## DOCUMENT TEXT
--------------------

I got an email from your blog asking for comments (not sure if that was bot or human generated). I don’t see anything to object in the discussion points and there is value in the points made. You also got a book sale from it :-). However there are some missing elements: granularity of the programmes being handled, nature of the evidence presented, gradient (differences) in the evaluation perspectives, separating objectives (complicated) from vector (complex) and a few others. Judgement for example, by who in what context?
>>The answer is that sometimes complex systems can be very stable and very predictable,
Jonny, I find your argument for this unpersuasive. That said…
The approach we’re using for scaling is “options by context.” This means that as the innovation is developed, complexity is anticipated and options by context is the approach to scaling from the beginning, even as the innovation is initially developed and evaluated. McKnight Foundation is using this approach with their international ag development initiative. MQP
Hi, Jonny:
I’ve had some time to review your blog post/AEA presentation. I admire your understanding of systems and evaluation. If I understand your thesis correctly, you are arguing that evaluation is useful in scaling up complex programs if we understand evaluation as providing program theory as an “explanation” that evolves as the program is scaled up. If that is your thesis, I recommend stating the need (or gap in understanding) your thesis fulfills much more clearly. Like, spend 30% of your time on it, because most people will not be ready for the nuance of evaluation as explanation so you need to prepare us. Currently you start with this, “This presentation will provide a theoretical framework that will show how those experiences make sense in terms of the behavior of complex systems.” To me, this sounds like you are going to explain how success is possible from scaling up a program. But I think you are more talking about how we should evaluate scaled up programs. (If not, I got your thesis wrong). In addition to a clear statement of purpose, it would be helpful to provide a contrast of what happens (or doesn’t) when we don’t use evaluation as explanation when scaling up; what is the alternative we must eschew to choose your way of thinking? Then, mirror that 20% at the conclusion—“Now if we use my idea, we can do this! And we could never do that before.”
While I saw the truth of your mini-thesis that sometimes complex programs are predictable, I didn’t quite make the connection to your thesis. Why does it matter for evaluation as explanation that sometimes complex programs are predictable? Is it that evaluation as explanation is only possible when complex systems are stable/predictable? If so, what do we do when they are not? Or is it that we can only scale up programs that are stable/predictable? The key turning point here seems to be “On the other hand, all the complex system behaviors I described seem to make the situation hopeless. If all that stuff is going on, how can we ever predict what will happen?” This needs to be a little more closely connected to scaling up or explanation. Maybe another sentence or two, which may come naturally out of clearly stating the problem in the first 20% of your talk.
Hope that’s helpful!
____________________
Bethany Laursen, M.S.

--------------------

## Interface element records
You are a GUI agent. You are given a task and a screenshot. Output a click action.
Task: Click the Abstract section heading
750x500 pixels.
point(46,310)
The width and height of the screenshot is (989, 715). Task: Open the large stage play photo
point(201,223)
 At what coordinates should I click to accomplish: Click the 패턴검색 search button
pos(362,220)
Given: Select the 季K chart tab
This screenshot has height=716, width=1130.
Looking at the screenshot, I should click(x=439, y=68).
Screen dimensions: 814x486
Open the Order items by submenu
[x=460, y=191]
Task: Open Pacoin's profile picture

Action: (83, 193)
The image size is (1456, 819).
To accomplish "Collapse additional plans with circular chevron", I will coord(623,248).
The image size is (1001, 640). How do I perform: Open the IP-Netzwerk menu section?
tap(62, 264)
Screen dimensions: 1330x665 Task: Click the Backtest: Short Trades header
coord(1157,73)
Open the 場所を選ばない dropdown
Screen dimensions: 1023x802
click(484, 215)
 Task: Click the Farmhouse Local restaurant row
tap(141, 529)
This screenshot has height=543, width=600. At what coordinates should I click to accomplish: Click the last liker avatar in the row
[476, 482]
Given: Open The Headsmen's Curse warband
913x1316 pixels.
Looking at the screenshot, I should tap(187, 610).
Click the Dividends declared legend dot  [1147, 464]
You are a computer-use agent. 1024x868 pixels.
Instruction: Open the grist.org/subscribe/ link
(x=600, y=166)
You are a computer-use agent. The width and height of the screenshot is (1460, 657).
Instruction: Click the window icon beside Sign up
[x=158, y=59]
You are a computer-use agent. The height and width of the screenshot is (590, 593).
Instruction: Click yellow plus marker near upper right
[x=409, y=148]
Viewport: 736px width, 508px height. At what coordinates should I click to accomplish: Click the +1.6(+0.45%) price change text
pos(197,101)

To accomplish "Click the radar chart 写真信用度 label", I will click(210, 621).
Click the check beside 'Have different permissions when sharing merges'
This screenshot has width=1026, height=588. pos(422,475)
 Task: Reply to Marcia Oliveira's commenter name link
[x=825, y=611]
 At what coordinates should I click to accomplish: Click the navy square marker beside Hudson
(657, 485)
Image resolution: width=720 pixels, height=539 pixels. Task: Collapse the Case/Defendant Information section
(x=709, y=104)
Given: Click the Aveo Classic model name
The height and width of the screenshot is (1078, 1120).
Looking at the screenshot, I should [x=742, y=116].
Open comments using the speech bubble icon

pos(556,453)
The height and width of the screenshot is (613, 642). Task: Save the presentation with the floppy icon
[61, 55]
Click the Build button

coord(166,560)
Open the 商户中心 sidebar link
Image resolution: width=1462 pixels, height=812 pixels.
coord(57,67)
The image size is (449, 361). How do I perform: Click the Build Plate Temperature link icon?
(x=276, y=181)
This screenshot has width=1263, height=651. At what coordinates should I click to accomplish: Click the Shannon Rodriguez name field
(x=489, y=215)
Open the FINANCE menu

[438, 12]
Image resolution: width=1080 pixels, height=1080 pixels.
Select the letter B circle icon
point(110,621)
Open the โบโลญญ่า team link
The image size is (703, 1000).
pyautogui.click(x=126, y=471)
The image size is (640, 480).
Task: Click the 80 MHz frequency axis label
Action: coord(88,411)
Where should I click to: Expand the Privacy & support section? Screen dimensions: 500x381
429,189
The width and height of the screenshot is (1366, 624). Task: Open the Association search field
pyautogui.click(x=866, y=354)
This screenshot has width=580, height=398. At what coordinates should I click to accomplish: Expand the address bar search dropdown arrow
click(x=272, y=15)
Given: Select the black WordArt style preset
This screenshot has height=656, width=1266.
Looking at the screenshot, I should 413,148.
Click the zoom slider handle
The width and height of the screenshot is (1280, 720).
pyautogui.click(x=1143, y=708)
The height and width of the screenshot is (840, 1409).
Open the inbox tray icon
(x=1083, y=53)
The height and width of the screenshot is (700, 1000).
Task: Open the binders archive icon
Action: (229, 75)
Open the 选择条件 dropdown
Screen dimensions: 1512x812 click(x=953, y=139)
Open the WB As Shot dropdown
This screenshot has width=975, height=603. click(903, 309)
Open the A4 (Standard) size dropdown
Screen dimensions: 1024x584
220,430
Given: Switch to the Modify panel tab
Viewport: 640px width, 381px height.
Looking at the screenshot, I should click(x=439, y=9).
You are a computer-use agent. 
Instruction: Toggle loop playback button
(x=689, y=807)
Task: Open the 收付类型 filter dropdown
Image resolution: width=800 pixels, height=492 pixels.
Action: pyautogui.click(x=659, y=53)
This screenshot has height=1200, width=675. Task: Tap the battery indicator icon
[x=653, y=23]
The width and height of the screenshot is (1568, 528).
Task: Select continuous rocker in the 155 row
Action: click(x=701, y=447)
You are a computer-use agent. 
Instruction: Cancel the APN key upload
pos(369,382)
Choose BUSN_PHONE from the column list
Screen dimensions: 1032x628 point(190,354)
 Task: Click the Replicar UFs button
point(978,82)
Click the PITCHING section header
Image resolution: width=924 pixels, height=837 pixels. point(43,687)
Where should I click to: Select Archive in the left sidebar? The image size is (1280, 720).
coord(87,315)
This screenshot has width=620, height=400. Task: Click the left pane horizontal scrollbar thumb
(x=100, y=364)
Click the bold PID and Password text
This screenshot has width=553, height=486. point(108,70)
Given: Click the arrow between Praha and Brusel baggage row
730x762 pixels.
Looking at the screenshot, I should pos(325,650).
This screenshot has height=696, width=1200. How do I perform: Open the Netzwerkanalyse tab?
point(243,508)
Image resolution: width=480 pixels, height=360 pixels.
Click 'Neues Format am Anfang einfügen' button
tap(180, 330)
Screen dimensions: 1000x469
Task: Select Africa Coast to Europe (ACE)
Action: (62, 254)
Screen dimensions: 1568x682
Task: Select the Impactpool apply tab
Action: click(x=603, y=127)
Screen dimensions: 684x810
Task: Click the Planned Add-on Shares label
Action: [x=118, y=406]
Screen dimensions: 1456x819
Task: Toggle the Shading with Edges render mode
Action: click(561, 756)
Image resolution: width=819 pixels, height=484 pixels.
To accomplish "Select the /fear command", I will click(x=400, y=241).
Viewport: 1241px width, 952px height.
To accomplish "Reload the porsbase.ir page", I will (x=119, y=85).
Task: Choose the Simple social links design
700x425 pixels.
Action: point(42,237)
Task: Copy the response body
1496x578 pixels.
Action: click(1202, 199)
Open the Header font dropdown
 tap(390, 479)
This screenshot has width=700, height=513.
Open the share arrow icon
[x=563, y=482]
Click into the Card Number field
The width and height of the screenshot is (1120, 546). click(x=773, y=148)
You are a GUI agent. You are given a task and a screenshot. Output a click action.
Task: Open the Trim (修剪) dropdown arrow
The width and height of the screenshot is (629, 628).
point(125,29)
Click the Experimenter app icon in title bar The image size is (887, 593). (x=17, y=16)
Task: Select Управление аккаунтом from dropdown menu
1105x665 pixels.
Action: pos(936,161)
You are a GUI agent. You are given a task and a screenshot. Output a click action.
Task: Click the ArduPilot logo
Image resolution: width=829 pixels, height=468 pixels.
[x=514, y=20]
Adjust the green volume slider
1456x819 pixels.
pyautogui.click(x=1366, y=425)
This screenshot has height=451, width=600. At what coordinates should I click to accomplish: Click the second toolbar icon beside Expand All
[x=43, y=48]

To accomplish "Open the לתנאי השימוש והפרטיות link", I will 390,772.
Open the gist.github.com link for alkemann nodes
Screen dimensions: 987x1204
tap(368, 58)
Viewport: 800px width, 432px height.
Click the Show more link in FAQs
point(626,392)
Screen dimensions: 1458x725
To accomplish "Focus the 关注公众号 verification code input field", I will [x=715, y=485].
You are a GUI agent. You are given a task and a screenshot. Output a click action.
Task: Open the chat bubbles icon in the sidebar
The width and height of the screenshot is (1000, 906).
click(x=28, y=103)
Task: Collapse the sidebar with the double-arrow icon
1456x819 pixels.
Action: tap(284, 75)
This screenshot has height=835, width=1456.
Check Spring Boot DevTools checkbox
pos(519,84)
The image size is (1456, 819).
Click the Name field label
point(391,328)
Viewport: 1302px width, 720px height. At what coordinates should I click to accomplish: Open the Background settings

--------------------

## STATED PROBLEM 1
Summarize the comment thread in two sentences.
## STATED PROBLEM 2
Transcribe the comment thread from "I got an email" to "in what context?".

## TASK OUTPUT 1
One commenter sees value in the discussion points but lists missing elements such as the granularity of the programmes, the nature of the evidence, and differences in evaluation perspectives, while another describes an "options by context" approach to scaling that McKnight Foundation is using in its international ag development initiative. A longer reply reads Jonny's thesis as arguing that evaluation as an evolving explanation is useful in scaling up complex programs, and recommends stating the need the thesis fills more clearly, contrasting it with the alternative, and tying the point that complex programs are sometimes predictable more closely to scaling up or explanation.

## TASK OUTPUT 2
I got an email from your blog asking for comments (not sure if that was bot or human generated). I don’t see anything to object in the discussion points and there is value in the points made. You also got a book sale from it :-). However there are some missing elements: granularity of the programmes being handled, nature of the evidence presented, gradient (differences) in the evaluation perspectives, separating objectives (complicated) from vector (complex) and a few others. Judgement for example, by who in what context?